Manifestation devant l'ambassade d'Égypte à Bruxelles pour libérer Ahmed Samir Santawy

Une cinquantaine de personnes se sont mobilisées derrière la bannière d'Amnesty International, vendredi à 16h30, devant l'ambassade d'Égypte à Bruxelles, pour demander la libération immédiate d'Ahmed Samir Santawy (29 ans), un étudiant de nationalité égyptienne en master de sociologie et d'anthropologie à l'Université d'Europe centrale de Vienne (Autriche). Il a été arrêté le 1er février alors qu'il était en vacances dans sa famille en Égypte. Il est visé par une enquête pour terrorisme.

Les manifestants arboraient des portraits d'Ahmed Samir Santawy accompagnés du slogan "Free Ahmed".

Sa compagne Souheila Yildiz, qui a étudié l'arabe et l'islamologie à l'UGent et prévoit de faire un doctorat à la Vrije Universiteit Brussel (VUB), s'est exprimée en sa faveur. Ils envisageaient de s'installer prochainement à Gand et de s'y marier. Un message d'un de ses professeurs à Vienne a également été diffusé. Alexis Deswaef a pris la parole en sa qualité de vice-président de la Fédération Internationale pour les Droits Humains (FIDH).

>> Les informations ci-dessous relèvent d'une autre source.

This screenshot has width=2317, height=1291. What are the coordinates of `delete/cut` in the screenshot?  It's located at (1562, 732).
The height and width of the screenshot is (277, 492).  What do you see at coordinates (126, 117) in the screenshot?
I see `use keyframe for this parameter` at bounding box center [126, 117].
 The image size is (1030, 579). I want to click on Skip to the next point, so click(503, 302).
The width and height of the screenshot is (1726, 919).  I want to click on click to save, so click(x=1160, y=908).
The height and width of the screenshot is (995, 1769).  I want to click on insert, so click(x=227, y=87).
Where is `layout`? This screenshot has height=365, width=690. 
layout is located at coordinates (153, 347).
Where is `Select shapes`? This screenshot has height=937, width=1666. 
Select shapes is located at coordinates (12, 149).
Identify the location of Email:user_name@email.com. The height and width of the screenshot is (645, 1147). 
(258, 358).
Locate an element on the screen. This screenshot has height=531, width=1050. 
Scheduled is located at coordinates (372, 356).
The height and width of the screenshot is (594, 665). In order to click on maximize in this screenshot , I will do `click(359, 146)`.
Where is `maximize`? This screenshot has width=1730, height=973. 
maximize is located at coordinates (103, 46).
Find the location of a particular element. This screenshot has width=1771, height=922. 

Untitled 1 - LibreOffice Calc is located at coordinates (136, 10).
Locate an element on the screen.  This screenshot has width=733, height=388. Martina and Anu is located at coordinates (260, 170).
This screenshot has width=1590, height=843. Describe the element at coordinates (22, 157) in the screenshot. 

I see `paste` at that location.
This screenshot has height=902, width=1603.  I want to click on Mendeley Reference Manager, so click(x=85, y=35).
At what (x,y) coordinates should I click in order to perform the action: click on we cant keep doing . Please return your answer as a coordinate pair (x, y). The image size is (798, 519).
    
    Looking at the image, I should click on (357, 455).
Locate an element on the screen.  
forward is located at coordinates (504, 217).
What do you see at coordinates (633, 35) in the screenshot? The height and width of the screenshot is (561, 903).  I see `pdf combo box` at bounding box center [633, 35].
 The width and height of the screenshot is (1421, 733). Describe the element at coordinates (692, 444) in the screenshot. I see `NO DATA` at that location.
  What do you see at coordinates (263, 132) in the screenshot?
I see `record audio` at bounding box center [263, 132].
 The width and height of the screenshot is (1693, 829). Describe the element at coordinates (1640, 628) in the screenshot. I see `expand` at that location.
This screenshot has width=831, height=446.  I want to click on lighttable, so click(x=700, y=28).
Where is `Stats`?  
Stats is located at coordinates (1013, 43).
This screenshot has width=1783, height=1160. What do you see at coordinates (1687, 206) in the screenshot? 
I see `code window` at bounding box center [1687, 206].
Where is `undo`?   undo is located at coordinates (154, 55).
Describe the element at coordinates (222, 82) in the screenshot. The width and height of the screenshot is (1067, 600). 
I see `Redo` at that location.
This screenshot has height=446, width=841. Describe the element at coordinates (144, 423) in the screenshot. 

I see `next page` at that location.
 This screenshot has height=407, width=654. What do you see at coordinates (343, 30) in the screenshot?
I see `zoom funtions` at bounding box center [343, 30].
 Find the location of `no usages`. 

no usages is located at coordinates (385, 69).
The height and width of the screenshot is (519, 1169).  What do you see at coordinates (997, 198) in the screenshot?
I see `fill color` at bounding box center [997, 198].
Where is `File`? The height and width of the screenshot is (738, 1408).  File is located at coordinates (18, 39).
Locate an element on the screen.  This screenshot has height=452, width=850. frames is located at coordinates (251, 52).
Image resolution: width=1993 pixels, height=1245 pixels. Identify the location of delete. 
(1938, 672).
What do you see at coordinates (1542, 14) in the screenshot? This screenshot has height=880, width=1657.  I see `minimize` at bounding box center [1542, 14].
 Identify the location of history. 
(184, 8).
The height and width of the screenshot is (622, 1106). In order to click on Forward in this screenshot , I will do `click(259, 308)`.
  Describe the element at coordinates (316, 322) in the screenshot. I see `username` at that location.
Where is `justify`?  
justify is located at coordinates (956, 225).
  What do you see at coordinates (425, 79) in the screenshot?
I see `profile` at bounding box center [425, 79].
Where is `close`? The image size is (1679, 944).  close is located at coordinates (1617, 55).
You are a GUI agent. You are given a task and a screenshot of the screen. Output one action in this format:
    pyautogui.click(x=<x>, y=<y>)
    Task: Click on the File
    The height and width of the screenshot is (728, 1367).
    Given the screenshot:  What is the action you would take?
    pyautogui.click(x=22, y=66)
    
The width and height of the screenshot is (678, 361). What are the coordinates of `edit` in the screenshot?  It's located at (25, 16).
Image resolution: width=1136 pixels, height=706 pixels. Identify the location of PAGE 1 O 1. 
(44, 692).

Se débarrasser de toute personne quelque peu dérangeante

Amnesty International rapporte que des agents masqués et lourdement armés ont fait irruption au domicile de ses parents dans la nuit du 23 janvier. Ahmed n'était pas présent. Il s'est présenté de lui-même à la police le 1er février. "Après son arrestation, Ahmed a été victime d'une disparition forcée pendant cinq jours, au cours de laquelle les forces de sécurité l'auraient roué de coups et maintenu les yeux bandés, tout en l'interrogeant au sujet de sa présence sur les réseaux sociaux et de ses recherches", raconte Philippe Hensmans, directeur de la section belge francophone d'Amnesty International. "Le 6 février, le service du procureur général de la Sûreté de l'État a ordonné son placement en détention jusqu'à la fin de l'enquête ouverte pour terrorisme". Le 2 mars, sa détention a été prolongée de 14 jours pour la troisième fois.

Ahmed Samir Santawy a déclaré avoir été interrogé au sujet de ses études et d'interventions sur Facebook, notamment sur la page "Révolutionnaires du 25 janvier", sur laquelle sont publiées des critiques sur le bilan des autorités en matière de droits humains. Il nie avoir alimenté ces publications.

"Lorsqu'on laisse les gouvernements jouer avec le mot 'terrorisme', cela peut mener à tout, à se débarrasser de toute personne quelque peu dérangeante", déplore Philippe Hensmans. Amnesty International Belgique souligne que ces dernières années, des milliers d'opposants politiques, réels ou supposés, ont été placés en détention provisoire pendant de longues périodes sur ordre du service du procureur général de la Sûreté de l'État en attendant les conclusions d'enquêtes ouvertes pour des charges infondées, notamment liées au terrorisme.